Monde

«Rendez-nous nos filles!»

Michelle Obama, Angelina Jolie, Hillary Clinton, Chris Brown… Il aura fallu quelques célébrités pour déclencher dans le cyberespace la mobilisation mondiale en faveur des 276 lycéennes nigérianes kidnappées par le groupe islamiste Boko Haram.

Quatre mots (Bring Back Our Girls) dominent ces jours-ci les réseaux sociaux. Sans cette communication virale, les médias classiques auraient tourné leurs yeux vers un autre conflit, une autre catastrophe. Il y en a tant dans le monde, et quand ils ont pour cadre un pays pauvre, ils retiennent l’attention le temps d’un battement de cils.

Si les écolières, âgées de 12 à 15 ans, avaient été enlevées dans un pays riche, la mobilisation des réseaux sociaux aurait été immédiate. Fulgurante. Les médias classiques auraient vite oublié la saga du vol MH370 de la Malaysia Airlines, disparu le 8 mars avec 239 passagers et membres d’équipage à bord. Plus rien n’aurait existé.

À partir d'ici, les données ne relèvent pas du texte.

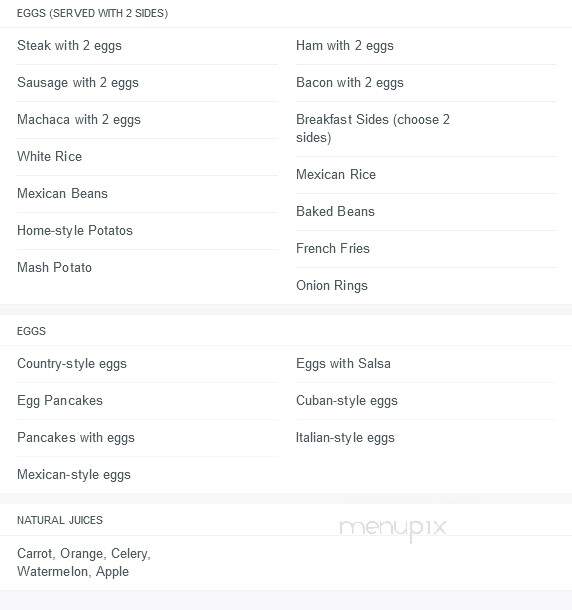
Task: Open Breakfast Sides choose 2 sides item
Action: [373, 128]
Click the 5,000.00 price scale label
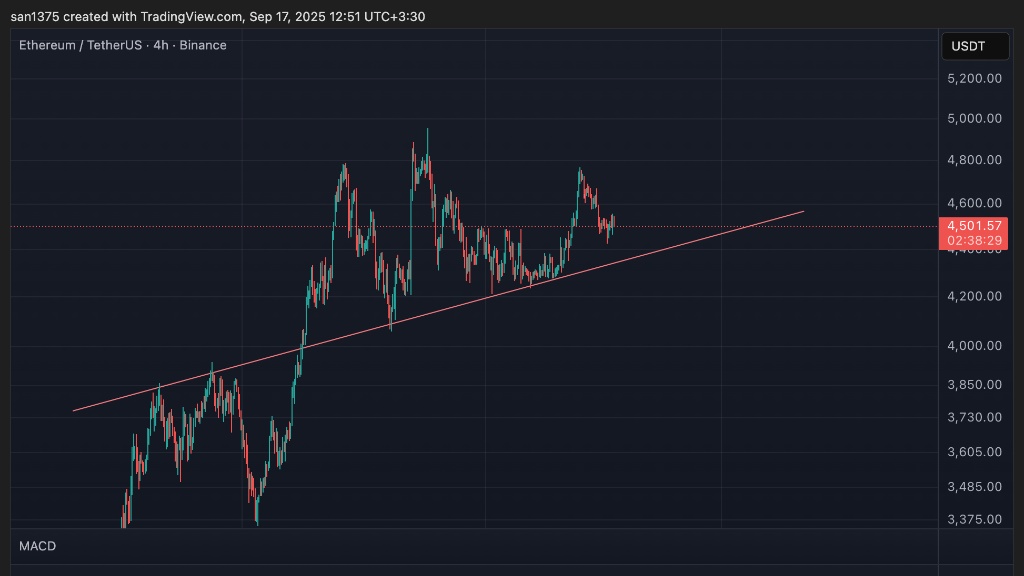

Bien que tardif, le sursaut des réseaux sociaux avec la campagne Rendez-nous nos filles aura permis de conscientiser l’opinion publique au sort réservé aux filles et aux femmes souvent considérées, lors des conflits, comme des «trophées» et des «butins de guerre».

En les enlevant le 14 avril, Boko Haram (l’éducation occidentale est un péché, en langue haoussa) s’est engagé à les «vendre sur le marché, au nom d’Allah». Pour une poignée de dollars, elles trouveront époux. Il y aurait dans le monde 60 millions de filles ayant été forcées à se marier avant leur 18e anniversaire. L’organisation extrémiste sait fort bien ceci: l’éducation des filles est l’arme la plus efficace contre son fanatisme religieux, sauf bien sûr quand elles se retrouvent dans les écoles coraniques. Une vingtaine de millions de jeunes Nigérians sont instruits dans ces écoles qui sont gratuites, contrairement aux établissements publics.

Un peu plus de 60% des Nigérianes savent écrire et lire. C’est beaucoup trop pour Boko Haram, qui veut éradiquer toute laïcité dans le nord du Nigeria, majoritairement musulman.

Moins de 10% du budget du Nigeria est consacré à l’éducation. C’est encore trop pour le groupe islamiste, qui depuis une dizaine d’années terrorise le pays le plus peuplé d’Afrique et ses 177 millions d’habitants.

Les talibans d’Afghanistan et du Pakistan aussi se livrent à la chasse aux écolières. Malala Yousafzai, montée au front pour les «sœurs» nigérianes séquestrées, en sait quelque chose. À 14 ans, elle a survécu de justesse à une tentative d’assassinat des talibans en octobre 2012. Elle voulait à tout prix s’instruire.

On le voit, dans bon nombre de pays l’alphabétisation des filles est un sacrilège. Ce «péché» fait très peu de bruit médiatique, même dans les réseaux sociaux. Il faut du spectaculaire, du sang, des larmes. Sans souffrance, pas de «storytelling». Il est si facile de raconter une histoire quand elle fait naître des images dans les têtes.